AVAILABLE DATA:
↓
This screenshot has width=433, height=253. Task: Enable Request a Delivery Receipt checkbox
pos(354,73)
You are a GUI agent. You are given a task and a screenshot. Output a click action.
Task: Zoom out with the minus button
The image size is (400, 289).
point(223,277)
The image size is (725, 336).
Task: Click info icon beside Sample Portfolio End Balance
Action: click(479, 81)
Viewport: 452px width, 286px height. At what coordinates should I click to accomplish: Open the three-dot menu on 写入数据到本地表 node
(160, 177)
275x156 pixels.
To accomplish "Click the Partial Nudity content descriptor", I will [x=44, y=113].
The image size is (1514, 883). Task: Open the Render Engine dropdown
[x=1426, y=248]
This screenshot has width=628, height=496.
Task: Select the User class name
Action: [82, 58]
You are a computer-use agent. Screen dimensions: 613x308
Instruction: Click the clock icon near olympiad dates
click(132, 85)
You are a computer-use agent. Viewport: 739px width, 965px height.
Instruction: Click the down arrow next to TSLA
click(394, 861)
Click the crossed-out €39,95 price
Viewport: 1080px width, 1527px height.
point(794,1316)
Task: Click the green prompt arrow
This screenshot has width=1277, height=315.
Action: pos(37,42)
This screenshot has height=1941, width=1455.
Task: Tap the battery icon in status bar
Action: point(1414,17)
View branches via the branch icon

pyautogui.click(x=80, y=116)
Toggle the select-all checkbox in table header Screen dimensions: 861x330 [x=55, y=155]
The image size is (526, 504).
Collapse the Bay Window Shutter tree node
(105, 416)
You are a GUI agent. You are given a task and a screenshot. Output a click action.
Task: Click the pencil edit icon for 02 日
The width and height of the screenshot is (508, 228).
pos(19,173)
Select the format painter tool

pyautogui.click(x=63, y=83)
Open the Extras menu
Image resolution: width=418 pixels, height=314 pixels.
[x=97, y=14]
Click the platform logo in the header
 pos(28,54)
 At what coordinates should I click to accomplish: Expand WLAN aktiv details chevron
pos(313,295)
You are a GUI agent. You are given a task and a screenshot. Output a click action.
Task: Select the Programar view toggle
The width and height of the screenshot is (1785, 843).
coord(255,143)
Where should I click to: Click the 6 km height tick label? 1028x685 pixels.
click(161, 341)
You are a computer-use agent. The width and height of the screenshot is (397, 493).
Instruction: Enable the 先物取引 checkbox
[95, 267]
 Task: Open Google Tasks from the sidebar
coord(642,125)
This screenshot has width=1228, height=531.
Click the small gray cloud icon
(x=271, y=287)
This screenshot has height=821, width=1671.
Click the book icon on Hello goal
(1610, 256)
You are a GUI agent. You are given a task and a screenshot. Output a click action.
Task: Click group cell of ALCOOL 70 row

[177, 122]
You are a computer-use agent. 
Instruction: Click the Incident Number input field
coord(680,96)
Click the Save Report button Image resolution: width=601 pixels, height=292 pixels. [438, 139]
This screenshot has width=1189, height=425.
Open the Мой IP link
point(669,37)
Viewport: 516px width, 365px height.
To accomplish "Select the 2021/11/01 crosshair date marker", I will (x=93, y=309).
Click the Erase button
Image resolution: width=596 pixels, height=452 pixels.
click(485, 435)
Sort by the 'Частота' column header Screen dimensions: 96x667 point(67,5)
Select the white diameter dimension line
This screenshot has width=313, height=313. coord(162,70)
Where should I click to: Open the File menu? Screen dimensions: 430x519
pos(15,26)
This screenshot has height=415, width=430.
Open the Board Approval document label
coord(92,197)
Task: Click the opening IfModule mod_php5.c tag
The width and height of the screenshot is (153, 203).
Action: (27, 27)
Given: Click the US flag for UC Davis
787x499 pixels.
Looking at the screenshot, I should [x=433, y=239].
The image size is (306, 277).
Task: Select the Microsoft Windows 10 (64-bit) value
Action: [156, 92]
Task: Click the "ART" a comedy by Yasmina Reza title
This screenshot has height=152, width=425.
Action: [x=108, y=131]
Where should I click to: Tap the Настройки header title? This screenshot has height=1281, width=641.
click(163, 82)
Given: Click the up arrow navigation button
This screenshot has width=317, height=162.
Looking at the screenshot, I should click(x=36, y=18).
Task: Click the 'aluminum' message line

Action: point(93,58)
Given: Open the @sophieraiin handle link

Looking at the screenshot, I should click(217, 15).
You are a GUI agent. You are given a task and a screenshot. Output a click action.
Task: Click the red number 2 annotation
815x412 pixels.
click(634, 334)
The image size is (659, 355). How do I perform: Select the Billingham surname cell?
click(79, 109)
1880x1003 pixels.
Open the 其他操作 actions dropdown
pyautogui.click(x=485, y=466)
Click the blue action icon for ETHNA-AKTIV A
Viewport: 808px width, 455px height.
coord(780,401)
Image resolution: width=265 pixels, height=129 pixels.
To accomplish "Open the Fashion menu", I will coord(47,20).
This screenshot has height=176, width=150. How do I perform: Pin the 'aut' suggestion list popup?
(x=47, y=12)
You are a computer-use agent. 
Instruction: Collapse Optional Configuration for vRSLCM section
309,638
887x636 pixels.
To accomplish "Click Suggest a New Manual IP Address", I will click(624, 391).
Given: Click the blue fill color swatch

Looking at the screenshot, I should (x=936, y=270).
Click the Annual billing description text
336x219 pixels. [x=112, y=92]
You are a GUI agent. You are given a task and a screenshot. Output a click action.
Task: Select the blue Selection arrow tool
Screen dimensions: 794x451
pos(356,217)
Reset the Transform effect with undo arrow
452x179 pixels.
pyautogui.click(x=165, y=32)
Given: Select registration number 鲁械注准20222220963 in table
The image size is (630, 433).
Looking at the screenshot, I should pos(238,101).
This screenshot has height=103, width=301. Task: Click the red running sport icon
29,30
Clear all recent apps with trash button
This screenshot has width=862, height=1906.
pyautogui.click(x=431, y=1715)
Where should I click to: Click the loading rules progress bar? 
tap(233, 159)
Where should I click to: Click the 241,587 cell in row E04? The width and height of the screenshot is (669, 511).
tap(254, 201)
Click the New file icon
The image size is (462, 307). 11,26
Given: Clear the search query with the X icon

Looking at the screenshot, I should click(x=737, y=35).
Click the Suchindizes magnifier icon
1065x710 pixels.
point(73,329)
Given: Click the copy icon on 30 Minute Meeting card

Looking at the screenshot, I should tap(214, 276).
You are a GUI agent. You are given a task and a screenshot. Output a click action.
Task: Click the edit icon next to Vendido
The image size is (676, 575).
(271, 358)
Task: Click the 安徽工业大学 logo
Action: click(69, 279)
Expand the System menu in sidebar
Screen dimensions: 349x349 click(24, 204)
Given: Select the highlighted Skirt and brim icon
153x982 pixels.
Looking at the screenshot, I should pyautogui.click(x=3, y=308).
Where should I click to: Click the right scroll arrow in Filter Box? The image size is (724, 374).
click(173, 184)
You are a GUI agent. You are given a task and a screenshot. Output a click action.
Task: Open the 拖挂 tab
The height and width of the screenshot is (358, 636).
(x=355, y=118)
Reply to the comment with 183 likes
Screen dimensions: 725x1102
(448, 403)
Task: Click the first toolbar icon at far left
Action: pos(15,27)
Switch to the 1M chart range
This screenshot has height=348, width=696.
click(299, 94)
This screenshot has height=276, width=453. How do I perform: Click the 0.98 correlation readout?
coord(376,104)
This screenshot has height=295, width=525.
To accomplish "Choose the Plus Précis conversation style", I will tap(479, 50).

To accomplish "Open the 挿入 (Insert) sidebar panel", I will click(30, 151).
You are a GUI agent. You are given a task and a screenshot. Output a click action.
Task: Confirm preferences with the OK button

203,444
↑
WHAT YOU NEED TO DO: Produce an exact copy of all the records.

RESPONSE:
This screenshot has width=433, height=253. Task: Enable Request a Delivery Receipt checkbox
pos(354,73)
You are a GUI agent. You are given a task and a screenshot. Output a click action.
Task: Zoom out with the minus button
The image size is (400, 289).
point(223,277)
The image size is (725, 336).
Task: Click info icon beside Sample Portfolio End Balance
Action: click(479, 81)
Viewport: 452px width, 286px height. At what coordinates should I click to accomplish: Open the three-dot menu on 写入数据到本地表 node
(160, 177)
275x156 pixels.
To accomplish "Click the Partial Nudity content descriptor", I will [x=44, y=113].
The image size is (1514, 883). Task: Open the Render Engine dropdown
[x=1426, y=248]
This screenshot has width=628, height=496.
Task: Select the User class name
Action: [82, 58]
You are a computer-use agent. Screen dimensions: 613x308
Instruction: Click the clock icon near olympiad dates
click(132, 85)
You are a computer-use agent. Viewport: 739px width, 965px height.
Instruction: Click the down arrow next to TSLA
click(394, 861)
Click the crossed-out €39,95 price
Viewport: 1080px width, 1527px height.
point(794,1316)
Task: Click the green prompt arrow
This screenshot has width=1277, height=315.
Action: pos(37,42)
This screenshot has height=1941, width=1455.
Task: Tap the battery icon in status bar
Action: point(1414,17)
View branches via the branch icon

pyautogui.click(x=80, y=116)
Toggle the select-all checkbox in table header Screen dimensions: 861x330 [x=55, y=155]
The image size is (526, 504).
Collapse the Bay Window Shutter tree node
(105, 416)
You are a GUI agent. You are given a task and a screenshot. Output a click action.
Task: Click the pencil edit icon for 02 日
The width and height of the screenshot is (508, 228).
pos(19,173)
Select the format painter tool

pyautogui.click(x=63, y=83)
Open the Extras menu
Image resolution: width=418 pixels, height=314 pixels.
[x=97, y=14]
Click the platform logo in the header
 pos(28,54)
 At what coordinates should I click to accomplish: Expand WLAN aktiv details chevron
pos(313,295)
You are a GUI agent. You are given a task and a screenshot. Output a click action.
Task: Select the Programar view toggle
The width and height of the screenshot is (1785, 843).
coord(255,143)
Where should I click to: Click the 6 km height tick label? 1028x685 pixels.
click(161, 341)
You are a computer-use agent. The width and height of the screenshot is (397, 493).
Instruction: Enable the 先物取引 checkbox
[95, 267]
 Task: Open Google Tasks from the sidebar
coord(642,125)
This screenshot has width=1228, height=531.
Click the small gray cloud icon
(x=271, y=287)
This screenshot has height=821, width=1671.
Click the book icon on Hello goal
(1610, 256)
You are a GUI agent. You are given a task and a screenshot. Output a click action.
Task: Click group cell of ALCOOL 70 row

[177, 122]
You are a computer-use agent. 
Instruction: Click the Incident Number input field
coord(680,96)
Click the Save Report button Image resolution: width=601 pixels, height=292 pixels. [438, 139]
This screenshot has width=1189, height=425.
Open the Мой IP link
point(669,37)
Viewport: 516px width, 365px height.
To accomplish "Select the 2021/11/01 crosshair date marker", I will (x=93, y=309).
Click the Erase button
Image resolution: width=596 pixels, height=452 pixels.
click(485, 435)
Sort by the 'Частота' column header Screen dimensions: 96x667 point(67,5)
Select the white diameter dimension line
This screenshot has width=313, height=313. coord(162,70)
Where should I click to: Open the File menu? Screen dimensions: 430x519
pos(15,26)
This screenshot has height=415, width=430.
Open the Board Approval document label
coord(92,197)
Task: Click the opening IfModule mod_php5.c tag
The width and height of the screenshot is (153, 203).
Action: (27, 27)
Given: Click the US flag for UC Davis
787x499 pixels.
Looking at the screenshot, I should [x=433, y=239].
The image size is (306, 277).
Task: Select the Microsoft Windows 10 (64-bit) value
Action: [156, 92]
Task: Click the "ART" a comedy by Yasmina Reza title
This screenshot has height=152, width=425.
Action: [x=108, y=131]
Where should I click to: Tap the Настройки header title? This screenshot has height=1281, width=641.
click(163, 82)
Given: Click the up arrow navigation button
This screenshot has width=317, height=162.
Looking at the screenshot, I should click(x=36, y=18).
Task: Click the 'aluminum' message line

Action: point(93,58)
Given: Open the @sophieraiin handle link

Looking at the screenshot, I should click(217, 15).
You are a GUI agent. You are given a task and a screenshot. Output a click action.
Task: Click the red number 2 annotation
815x412 pixels.
click(634, 334)
The image size is (659, 355). How do I perform: Select the Billingham surname cell?
click(79, 109)
1880x1003 pixels.
Open the 其他操作 actions dropdown
pyautogui.click(x=485, y=466)
Click the blue action icon for ETHNA-AKTIV A
Viewport: 808px width, 455px height.
coord(780,401)
Image resolution: width=265 pixels, height=129 pixels.
To accomplish "Open the Fashion menu", I will coord(47,20).
This screenshot has height=176, width=150. How do I perform: Pin the 'aut' suggestion list popup?
(x=47, y=12)
You are a computer-use agent. 
Instruction: Collapse Optional Configuration for vRSLCM section
309,638
887x636 pixels.
To accomplish "Click Suggest a New Manual IP Address", I will click(624, 391).
Given: Click the blue fill color swatch

Looking at the screenshot, I should (x=936, y=270).
Click the Annual billing description text
336x219 pixels. [x=112, y=92]
You are a GUI agent. You are given a task and a screenshot. Output a click action.
Task: Select the blue Selection arrow tool
Screen dimensions: 794x451
pos(356,217)
Reset the Transform effect with undo arrow
452x179 pixels.
pyautogui.click(x=165, y=32)
Given: Select registration number 鲁械注准20222220963 in table
The image size is (630, 433).
Looking at the screenshot, I should pos(238,101).
This screenshot has height=103, width=301. Task: Click the red running sport icon
29,30
Clear all recent apps with trash button
This screenshot has width=862, height=1906.
pyautogui.click(x=431, y=1715)
Where should I click to: Click the loading rules progress bar? 
tap(233, 159)
Where should I click to: Click the 241,587 cell in row E04? The width and height of the screenshot is (669, 511).
tap(254, 201)
Click the New file icon
The image size is (462, 307). 11,26
Given: Clear the search query with the X icon

Looking at the screenshot, I should click(x=737, y=35).
Click the Suchindizes magnifier icon
1065x710 pixels.
point(73,329)
Given: Click the copy icon on 30 Minute Meeting card

Looking at the screenshot, I should tap(214, 276).
You are a GUI agent. You are given a task and a screenshot. Output a click action.
Task: Click the edit icon next to Vendido
The image size is (676, 575).
(271, 358)
Task: Click the 安徽工业大学 logo
Action: click(69, 279)
Expand the System menu in sidebar
Screen dimensions: 349x349 click(24, 204)
Given: Select the highlighted Skirt and brim icon
153x982 pixels.
Looking at the screenshot, I should pyautogui.click(x=3, y=308).
Where should I click to: Click the right scroll arrow in Filter Box? The image size is (724, 374).
click(173, 184)
You are a GUI agent. You are given a task and a screenshot. Output a click action.
Task: Open the 拖挂 tab
The height and width of the screenshot is (358, 636).
(x=355, y=118)
Reply to the comment with 183 likes
Screen dimensions: 725x1102
(448, 403)
Task: Click the first toolbar icon at far left
Action: pos(15,27)
Switch to the 1M chart range
This screenshot has height=348, width=696.
click(299, 94)
This screenshot has height=276, width=453. How do I perform: Click the 0.98 correlation readout?
coord(376,104)
This screenshot has height=295, width=525.
To accomplish "Choose the Plus Précis conversation style", I will tap(479, 50).

To accomplish "Open the 挿入 (Insert) sidebar panel", I will click(30, 151).
You are a GUI agent. You are given a task and a screenshot. Output a click action.
Task: Confirm preferences with the OK button

203,444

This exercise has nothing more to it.